Il s’assit à la table couverte d’une nappe de toile blanche, sur laquelle Hermine avait disposé un potage, des œufs et du fromage. Elle alla à l’armoire et en rapporta une coupe de beau cristal et une carafe d’un vin rouge à l’air pétillant.

Maître Turcot prit la carafe, se vida une rasade et dit, heureux :

— Décidément, on ne peut dire que la vie est désagréable… à ta santé, Hermine !

Mais Maître Turcot n’avait pas vidé à moitié sa coupe, qu’une main frappa rudement dans la porte.

— Oh ! oh ! fit le suisse avec surprise en regardant sa fille, voici une visite un peu matinale !…

Il se leva et alla ouvrir.

Un homme, enveloppé dans un manteau d’étoffe brune, se précipita à l’intérieur du logis, gémissant d’une voix nasillante :

— Ah ! Maître Turcot… quel malheur ! quel malheur !…

— Oh ! mais, c’est maître Baralier ! s’écria le suisse avec étonnement.

— Hélas !… fit l’épicier.

Et, ayant jeté cette parole de désespoir, il jeta son manteau sur un siège et se laissa choir dessus.

— Que se passe-t-il donc ? interrogea Maître Turcot.

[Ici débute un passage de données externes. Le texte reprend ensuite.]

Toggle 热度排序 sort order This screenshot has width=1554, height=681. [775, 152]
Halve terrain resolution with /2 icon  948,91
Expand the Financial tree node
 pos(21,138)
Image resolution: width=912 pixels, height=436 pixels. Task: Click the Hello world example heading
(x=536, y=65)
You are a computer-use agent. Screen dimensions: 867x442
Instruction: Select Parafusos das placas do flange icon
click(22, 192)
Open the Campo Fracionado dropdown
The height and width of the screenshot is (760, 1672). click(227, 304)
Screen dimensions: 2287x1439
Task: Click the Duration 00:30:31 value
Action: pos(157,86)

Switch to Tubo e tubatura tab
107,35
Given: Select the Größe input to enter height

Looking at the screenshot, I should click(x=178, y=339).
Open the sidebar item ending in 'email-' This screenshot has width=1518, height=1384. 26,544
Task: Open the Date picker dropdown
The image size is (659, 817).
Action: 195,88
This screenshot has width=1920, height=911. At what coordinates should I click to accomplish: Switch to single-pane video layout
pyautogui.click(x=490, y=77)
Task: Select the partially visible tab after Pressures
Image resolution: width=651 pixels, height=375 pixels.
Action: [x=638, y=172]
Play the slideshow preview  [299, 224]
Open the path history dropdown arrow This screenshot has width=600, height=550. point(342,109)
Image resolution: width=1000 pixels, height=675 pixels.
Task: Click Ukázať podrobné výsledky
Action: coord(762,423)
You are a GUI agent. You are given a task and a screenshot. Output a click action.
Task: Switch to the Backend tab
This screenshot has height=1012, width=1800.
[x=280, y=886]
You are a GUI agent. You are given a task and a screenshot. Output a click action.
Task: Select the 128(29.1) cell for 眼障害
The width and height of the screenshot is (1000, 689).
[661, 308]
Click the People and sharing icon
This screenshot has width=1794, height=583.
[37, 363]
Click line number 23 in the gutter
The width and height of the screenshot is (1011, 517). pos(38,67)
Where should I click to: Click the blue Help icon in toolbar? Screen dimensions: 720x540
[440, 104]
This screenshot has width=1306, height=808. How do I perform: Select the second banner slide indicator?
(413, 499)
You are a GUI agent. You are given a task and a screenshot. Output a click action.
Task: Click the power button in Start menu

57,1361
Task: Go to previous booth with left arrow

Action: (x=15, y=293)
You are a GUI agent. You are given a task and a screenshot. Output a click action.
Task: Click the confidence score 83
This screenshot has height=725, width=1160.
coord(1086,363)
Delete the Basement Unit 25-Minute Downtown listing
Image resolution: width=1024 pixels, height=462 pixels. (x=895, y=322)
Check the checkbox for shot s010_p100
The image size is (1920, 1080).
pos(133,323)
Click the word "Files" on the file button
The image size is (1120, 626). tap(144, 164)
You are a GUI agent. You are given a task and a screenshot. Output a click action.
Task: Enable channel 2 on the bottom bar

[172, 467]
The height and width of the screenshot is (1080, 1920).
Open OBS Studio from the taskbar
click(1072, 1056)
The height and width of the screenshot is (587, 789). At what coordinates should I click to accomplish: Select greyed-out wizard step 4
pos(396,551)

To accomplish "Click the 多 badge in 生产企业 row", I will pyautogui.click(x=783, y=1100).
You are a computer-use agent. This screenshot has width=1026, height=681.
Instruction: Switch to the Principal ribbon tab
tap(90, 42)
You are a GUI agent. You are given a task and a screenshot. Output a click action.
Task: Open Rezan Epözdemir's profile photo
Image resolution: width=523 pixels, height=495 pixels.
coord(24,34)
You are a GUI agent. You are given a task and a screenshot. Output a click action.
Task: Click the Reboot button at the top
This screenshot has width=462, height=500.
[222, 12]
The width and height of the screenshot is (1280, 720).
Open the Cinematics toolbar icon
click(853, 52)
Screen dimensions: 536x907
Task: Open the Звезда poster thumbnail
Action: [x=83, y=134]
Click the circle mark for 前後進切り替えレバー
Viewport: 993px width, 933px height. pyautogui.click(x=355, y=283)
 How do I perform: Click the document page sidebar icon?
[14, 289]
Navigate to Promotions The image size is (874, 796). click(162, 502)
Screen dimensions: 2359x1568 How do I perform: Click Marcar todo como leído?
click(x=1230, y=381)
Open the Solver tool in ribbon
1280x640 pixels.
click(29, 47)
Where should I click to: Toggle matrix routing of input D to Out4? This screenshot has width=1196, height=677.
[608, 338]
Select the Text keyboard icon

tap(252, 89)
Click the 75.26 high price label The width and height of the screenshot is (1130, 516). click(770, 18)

— Ah ! si vous saviez, mon ami !

— Un malheur ?

— Un grand malheur… quasi un assassinat !

— Un assassinat !

Maître Turcot tremblait.

Hermine, non moins émue et tremblante, supplia :

— Parlez vite, monsieur Baralier !

— Ah ! parler, mademoiselle… est-ce que je le pourrai seulement ? Voyez, je frissonne de tout mon pauvre corps ! Voyez mes mains comme elles tremblent !… Oh ! mademoiselle… de l’essence de menthe pour frotter mes mains…

— Vite, de l’essence de menthe ! cria Maître Turcot.

La jeune fille alla vivement chercher une petite fiole dans l’armoire.

— Ah ! ça, de quel assassinat voulez-vous parler, Maître Baralier ? interrogea le suisse, tout blême.

— Mon fils… mon pauvre fils… hoqueta l’épicier.

Et en même temps que ces paroles et ce hoquet il renversa sa tête à cheveux blancs sur le dossier du fauteuil et demeura immobile, comme frappé de mort.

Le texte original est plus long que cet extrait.